Influencias

jueves, 2 de junio de 2005

CAMINANDO POR LA CALLE

Hace frío en la Alameda y se me hizo de noche. Llevo las manos en los bolsillos de mis pantalones, una costumbre masculina que me caracteriza. Evito a la gente que camina en sentido contrario y me pega en los hombros, como si yo no existiera, pero no me extraña, a veces yo misma dudo de mi existencia.

Me apuro entre el comercio ambulante, los semáforos y el olor a fritanga de las sopaipillas. Estoy resfriada y congestionada, pero igual prendo un cigarro. Da lo mismo, cuando chica era asmática, ahora estoy más que resfriada y no puedo dejar de fumar, ¿Y como estoy? Como tuna…Nunca me ha pasado nada, hace años que no piso un hospital, tengo una salud de hierro. Supongo que la mala hierba nunca muere, ¿o sí…?

No le tengo susto ni al sida, si algún día me diagnostican una enfermedad catastrófica me pego un tiro y se acaba el webeo… ¿Para qué gastar una guata mensual en tratamiento médico si me voy a morir igual?...Filo, yo se que me faltan gramos pal kilo.

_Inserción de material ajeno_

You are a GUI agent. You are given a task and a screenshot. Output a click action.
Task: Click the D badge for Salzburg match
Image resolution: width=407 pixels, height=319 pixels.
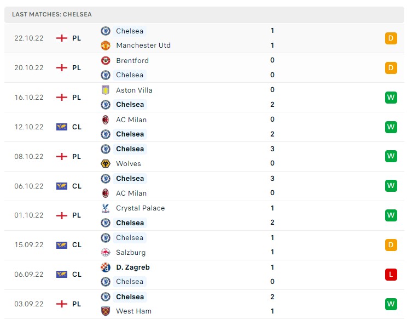tap(391, 244)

Paso por República y se me viene a la mente el grito de los 300 puntos, se me sale una risita maligna. Me gusta la oscuridad. Hay gente que dice que no me callo nunca, pero me carga que me pregunten en qué pienso cuando estoy callada, como si uno tuviera que estar pensando las 24 horas del día. Una se forma opiniones y convicciones para impresionar a huevones que quieren puro agarrarme el culo. Es apestoso vivir en función de parecer inteligente todo el tiempo. El silencio habla por sí solo, hasta es más agradable. No es necesario pensar todo el tiempo, a veces me gusta no pensar nada y quedarme callada, en blanco y negro…

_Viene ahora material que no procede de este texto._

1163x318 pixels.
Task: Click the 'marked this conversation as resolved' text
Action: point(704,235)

En metro Estación Central paso por el lado del guanaco, no estoy ni ahí con que los pacos me agarren a palos en una protesta. Todo me da lo mismo, hace mucho rato que nada tiene sentido para mí. Todo es irreal, no pertenezco a ninguna parte, a nada ni a nadie. Donde vaya soy una forastera. Tal vez por eso aún estoy vivita y coleando, porque ya estoy muerta, solo que nadie se ha dado cuenta.

1 comentario:

  1. Anónimo17:55

    julieta, me dejaste muy bien impresionada con el articulo, o lo q haya sido. es raro pero yo tambien tengo esa costumbre masculina de llevar las manos en los bolsillos del pantalon. quizas se sienten seguras de estar ahi, para que sacarlas?.

    es bueno caminar por la ciudad. hace bien y hace mal. ahi lo ves todo con tus propios ojos, nadie te dice lo contrario, ahi lo tienes todo. solo hay que estar despierta o despierto para ver todo lo que te muestra. el centro sin lugar a dudas es el mejor lugar para caminar. bueno, quizas lo digo porq no conozco muchos lugares de esta ciudad porque al igual que tu, vengode otra ciudad un tanto pequeña, donde todo esta estatico y no hay acción, que es lo que caracteriza a la ciudad (o a veces no).

    creo q el comentario me salio muy largo, pero es bueno saber que hay gente que no le teme a la ciudad, sino mas bien, le saca provecho.

    adios

    ahhh por cierto, soy la gaby, de la penshion kjajkaaj, te acuerdas de ella?, bueno, ya no queda casi nadie, y te agradezco por escribir en nuestro flog.